Romance, Literature, and Body Image

I’m stuck in a place where this is not a whole blog post, but it’s also way too long for a Facebook status update, so consider it, like, a mini. A little treat for you for today. Just because I love you.

So this study came out and seems to be showing that it’s damaging for women to read about a) skinny chicks in literature, and b) fat chicks who have issues about being fat in literature. In the sense that reading these things makes them feel bad about their own bodies.

Now, the methodology already seems screwed. Why did they change the words to two already existing chick lit books instead of finding several chick lit books that had a variety of sizes and shapes and attitudes of heroines? Is it because they couldn’t find enough chick lit books that were specific enough about height and weight? Isn’t that indicative of something right there?

But the other thing for me is, their conclusions just feel completely opposite to my experience. I read a lot of romance and chick lit as a teenager and I feel it was precisely that that saved me from having serious body image issues. If I had stuck with a diet of Seventeen magazine and movies in which we pretend Rachel Leigh Cook is ever not a very pretty girl (And seriously, how is that not the most damaging thing – to put beautiful women on screen and have them tell you they’re fat and ugly?), I would have been screwed. But I read about girls with many different shapes of body and many different attitudes towards their shape all having hot sex with men who were nuts about them. So instead of thinking, “I will never get laid and no one will ever find me attractive because I don’t look like Kate Moss,” I came of age thinking, “Wow, men are infinitely varied in their desires and chances are someone’s going to find my sparkling wit and my Rubenesque figure appealing.” And lo and behold, I found one!

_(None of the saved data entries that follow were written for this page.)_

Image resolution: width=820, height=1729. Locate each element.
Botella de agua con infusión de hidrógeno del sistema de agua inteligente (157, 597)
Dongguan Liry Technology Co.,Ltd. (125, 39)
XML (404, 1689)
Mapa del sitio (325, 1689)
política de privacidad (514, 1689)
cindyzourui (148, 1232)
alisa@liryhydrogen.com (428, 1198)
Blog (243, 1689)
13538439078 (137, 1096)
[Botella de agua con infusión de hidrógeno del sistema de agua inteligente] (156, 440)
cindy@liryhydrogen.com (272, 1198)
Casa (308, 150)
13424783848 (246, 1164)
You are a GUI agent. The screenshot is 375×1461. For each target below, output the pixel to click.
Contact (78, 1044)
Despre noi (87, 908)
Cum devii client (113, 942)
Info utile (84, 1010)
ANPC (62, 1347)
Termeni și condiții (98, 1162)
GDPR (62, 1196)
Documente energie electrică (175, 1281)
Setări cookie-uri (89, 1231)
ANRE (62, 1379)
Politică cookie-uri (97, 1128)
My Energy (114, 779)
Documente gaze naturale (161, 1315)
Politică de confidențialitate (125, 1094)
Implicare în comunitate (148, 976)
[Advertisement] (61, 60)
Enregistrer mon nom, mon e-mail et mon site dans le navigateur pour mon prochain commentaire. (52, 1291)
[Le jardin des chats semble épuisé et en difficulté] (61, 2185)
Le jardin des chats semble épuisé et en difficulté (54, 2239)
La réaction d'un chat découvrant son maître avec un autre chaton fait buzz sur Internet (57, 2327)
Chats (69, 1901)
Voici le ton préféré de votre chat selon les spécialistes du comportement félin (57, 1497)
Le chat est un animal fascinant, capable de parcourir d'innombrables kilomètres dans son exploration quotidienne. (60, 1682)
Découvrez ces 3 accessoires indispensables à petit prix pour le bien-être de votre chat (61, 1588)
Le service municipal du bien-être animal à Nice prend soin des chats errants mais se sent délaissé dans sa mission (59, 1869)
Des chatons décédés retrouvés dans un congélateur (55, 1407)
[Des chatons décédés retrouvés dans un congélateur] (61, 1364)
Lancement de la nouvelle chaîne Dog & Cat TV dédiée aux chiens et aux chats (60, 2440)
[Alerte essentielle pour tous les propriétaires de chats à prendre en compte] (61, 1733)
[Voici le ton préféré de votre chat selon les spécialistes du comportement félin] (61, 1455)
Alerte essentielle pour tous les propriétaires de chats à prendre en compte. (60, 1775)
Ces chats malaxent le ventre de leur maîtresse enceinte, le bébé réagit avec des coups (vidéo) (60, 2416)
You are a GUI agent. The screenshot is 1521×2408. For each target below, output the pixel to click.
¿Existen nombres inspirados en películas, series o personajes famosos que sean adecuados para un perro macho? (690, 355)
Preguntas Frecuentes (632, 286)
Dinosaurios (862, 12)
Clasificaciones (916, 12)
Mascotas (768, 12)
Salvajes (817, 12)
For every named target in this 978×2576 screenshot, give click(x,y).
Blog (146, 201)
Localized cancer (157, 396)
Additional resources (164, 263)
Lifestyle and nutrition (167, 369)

(Yes, I knew the word Rubenesque as a teenager. I could have even identified paintings by Peter Paul Rubens. This should not be surprising to any of you.)

Actually, I thought the most interesting thing Bridget Jones’s Diary did was it gave you a weight for the heroine (which was pretty low – at my weight I do have trouble picturing the woman on whom 130 lbs = heifer) but not her height or anything else about her physique. The point being that she’s fixated on this weight being unacceptable but it isn’t necessarily so to anyone else. The weight thing is about her struggles to feel like an acceptable and desirable person, not about her actual weight.

But anyway, my point is that, reading about women who were skinny and curvy and fat and had small boobs but big asses or big boobs but little asses or were tall or short or boyish-figured or voluptuous or whatever, and who liked their bodies or didn’t like their bodies, who experienced cultural approval for their bodies or didn’t, who liked that cultural approval or didn’t, etc, etc, etc, and all other permutations, and still got hot sex and deep love from men they desired, I think actually saved my body image, and did not damage it at all.